Water Level Forecasting Combining Machine Learning and Ensemble Kalman Filtering in the Danshui River System, Taiwan

Abstract

Listen

Translate article

Taiwan faces intense rainfall during typhoon seasons, leading to rapid increases in water level in rivers. Accurate flood forecasting in rivers is essential for protecting lives and property. The objective of this study is to develop a river flood forecasting model combining multiple additive regression trees (MART) and ensemble Kalman filtering (EnKF). MART, a machine learning technique, predicts water levels for internal boundary conditions, correcting a one-dimensional (1D) unsteady flow model. EnKF further refines these predictions, enabling precise real-time forecasts of water levels in the Danshui River system for up to three hours lead time. The model was calibrated and validated using observed data from four historical typhoons to evaluate its accuracy.
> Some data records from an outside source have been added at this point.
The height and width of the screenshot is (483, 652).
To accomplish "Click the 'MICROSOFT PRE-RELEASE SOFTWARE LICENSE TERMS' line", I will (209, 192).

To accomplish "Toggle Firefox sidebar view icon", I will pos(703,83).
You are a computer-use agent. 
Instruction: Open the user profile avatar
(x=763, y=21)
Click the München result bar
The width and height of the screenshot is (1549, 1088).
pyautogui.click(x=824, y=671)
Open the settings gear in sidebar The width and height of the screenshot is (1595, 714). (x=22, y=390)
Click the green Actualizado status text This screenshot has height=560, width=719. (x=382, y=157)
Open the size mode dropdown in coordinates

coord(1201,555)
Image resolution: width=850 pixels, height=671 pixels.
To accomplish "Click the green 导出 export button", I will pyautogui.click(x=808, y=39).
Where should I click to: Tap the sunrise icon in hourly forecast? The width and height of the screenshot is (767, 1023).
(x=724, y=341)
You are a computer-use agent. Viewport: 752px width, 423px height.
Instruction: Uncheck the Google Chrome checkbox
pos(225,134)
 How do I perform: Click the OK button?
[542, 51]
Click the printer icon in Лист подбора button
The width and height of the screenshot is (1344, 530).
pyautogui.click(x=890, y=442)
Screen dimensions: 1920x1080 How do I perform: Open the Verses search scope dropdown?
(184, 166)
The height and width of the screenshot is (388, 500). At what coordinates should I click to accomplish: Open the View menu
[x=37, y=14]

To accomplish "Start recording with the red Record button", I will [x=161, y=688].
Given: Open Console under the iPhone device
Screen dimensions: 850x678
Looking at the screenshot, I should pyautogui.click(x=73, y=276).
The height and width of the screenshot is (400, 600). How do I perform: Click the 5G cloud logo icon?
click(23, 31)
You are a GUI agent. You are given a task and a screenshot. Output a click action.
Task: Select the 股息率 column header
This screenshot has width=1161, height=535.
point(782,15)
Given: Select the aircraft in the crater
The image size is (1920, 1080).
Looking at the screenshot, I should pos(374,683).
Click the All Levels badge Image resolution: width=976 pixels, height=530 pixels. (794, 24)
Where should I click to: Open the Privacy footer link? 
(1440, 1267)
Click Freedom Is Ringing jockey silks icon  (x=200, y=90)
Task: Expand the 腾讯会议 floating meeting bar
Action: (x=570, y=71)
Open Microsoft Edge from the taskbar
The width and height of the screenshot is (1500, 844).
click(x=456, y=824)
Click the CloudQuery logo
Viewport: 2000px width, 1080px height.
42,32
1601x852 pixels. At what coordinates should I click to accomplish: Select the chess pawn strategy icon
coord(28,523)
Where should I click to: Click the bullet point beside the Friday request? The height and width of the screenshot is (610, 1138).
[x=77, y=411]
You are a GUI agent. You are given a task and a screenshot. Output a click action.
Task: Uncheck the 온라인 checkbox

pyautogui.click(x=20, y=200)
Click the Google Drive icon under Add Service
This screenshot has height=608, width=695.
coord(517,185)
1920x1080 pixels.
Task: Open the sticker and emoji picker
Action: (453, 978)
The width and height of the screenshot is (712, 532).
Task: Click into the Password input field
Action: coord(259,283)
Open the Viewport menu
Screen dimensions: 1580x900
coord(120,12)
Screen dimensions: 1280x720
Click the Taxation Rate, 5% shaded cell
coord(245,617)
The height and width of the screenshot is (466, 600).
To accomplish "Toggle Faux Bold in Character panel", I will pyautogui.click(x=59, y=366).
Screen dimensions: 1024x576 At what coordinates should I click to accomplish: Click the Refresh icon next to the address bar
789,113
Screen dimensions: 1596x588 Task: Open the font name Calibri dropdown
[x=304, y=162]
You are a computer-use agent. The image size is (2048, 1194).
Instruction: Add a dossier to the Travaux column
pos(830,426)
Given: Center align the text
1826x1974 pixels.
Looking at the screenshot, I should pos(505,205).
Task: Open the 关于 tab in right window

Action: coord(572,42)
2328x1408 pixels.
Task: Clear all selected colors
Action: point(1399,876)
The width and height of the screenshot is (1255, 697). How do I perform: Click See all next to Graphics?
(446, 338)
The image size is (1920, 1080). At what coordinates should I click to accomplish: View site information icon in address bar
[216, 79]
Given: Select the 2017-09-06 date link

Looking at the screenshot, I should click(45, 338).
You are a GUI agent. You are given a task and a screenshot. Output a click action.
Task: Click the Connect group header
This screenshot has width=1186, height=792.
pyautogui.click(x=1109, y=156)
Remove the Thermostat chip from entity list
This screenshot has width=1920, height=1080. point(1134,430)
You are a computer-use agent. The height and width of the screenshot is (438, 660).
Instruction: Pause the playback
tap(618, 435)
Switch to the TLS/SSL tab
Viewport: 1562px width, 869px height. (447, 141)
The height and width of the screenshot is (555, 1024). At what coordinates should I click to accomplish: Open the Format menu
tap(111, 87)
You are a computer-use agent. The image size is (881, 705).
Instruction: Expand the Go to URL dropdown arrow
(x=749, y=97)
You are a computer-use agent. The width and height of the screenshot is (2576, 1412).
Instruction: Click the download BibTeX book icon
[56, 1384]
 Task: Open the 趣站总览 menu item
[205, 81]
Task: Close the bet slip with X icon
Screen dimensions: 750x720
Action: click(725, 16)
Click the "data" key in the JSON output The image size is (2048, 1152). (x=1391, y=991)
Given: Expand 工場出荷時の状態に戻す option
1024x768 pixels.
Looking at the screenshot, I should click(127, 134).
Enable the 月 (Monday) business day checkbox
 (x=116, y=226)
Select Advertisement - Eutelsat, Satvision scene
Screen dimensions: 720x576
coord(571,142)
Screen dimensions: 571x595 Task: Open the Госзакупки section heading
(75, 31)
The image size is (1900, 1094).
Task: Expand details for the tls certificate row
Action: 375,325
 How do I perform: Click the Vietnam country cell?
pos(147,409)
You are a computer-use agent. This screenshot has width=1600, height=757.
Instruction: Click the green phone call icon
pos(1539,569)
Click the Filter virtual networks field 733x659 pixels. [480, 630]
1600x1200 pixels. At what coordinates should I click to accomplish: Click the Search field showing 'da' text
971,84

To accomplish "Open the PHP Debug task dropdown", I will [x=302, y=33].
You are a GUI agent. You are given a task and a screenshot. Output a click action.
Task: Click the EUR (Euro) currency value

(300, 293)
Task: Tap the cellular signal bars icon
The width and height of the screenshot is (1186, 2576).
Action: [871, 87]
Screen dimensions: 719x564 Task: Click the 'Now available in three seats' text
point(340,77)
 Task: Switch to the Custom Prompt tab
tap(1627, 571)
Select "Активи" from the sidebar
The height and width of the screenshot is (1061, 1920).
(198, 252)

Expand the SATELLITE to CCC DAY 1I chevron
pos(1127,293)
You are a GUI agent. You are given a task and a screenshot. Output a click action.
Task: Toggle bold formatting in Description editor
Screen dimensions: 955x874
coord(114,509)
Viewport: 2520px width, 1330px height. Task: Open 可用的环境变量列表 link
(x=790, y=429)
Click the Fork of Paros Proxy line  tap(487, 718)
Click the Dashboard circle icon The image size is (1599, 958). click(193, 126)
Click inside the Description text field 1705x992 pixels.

For the present time at three water level stations in the Danshui River system, the root mean square error (RMSE) ranged from 0.088 to 0.343 m, while the coefficient of determination (R2) ranged from 0.954 to 0.999. The validated model (module 1) was divided into two additional modules: module 2, which combined the ensemble unsteady flow model with inner boundary correction and MART, and module 3, which featured an ensemble 1D unsteady flow model without inner boundary correction. These modules were employed to forecast water levels at three stations from the present time to 3 h lead time during Typhoon Muifa in 2022. The study revealed that the Tu-Ti-Kung-Pi station was less affected by inner boundaries due to significant tidal influences. Consequently, excluding the upstream and downstream boundaries, Tu-Ti-Kung-Pi station showed a superior RMSE trend from present time to 3 h lead time across all three modules. Conversely, the Taipei Bridge and Bailing Bridge stations began using inner boundary forecast values for correction from 1 h to 3 h lead times. This increased the uncertainty of the inner boundary, resulting in higher RMSE values for these locations in modules 1 and 2 compared to module 3.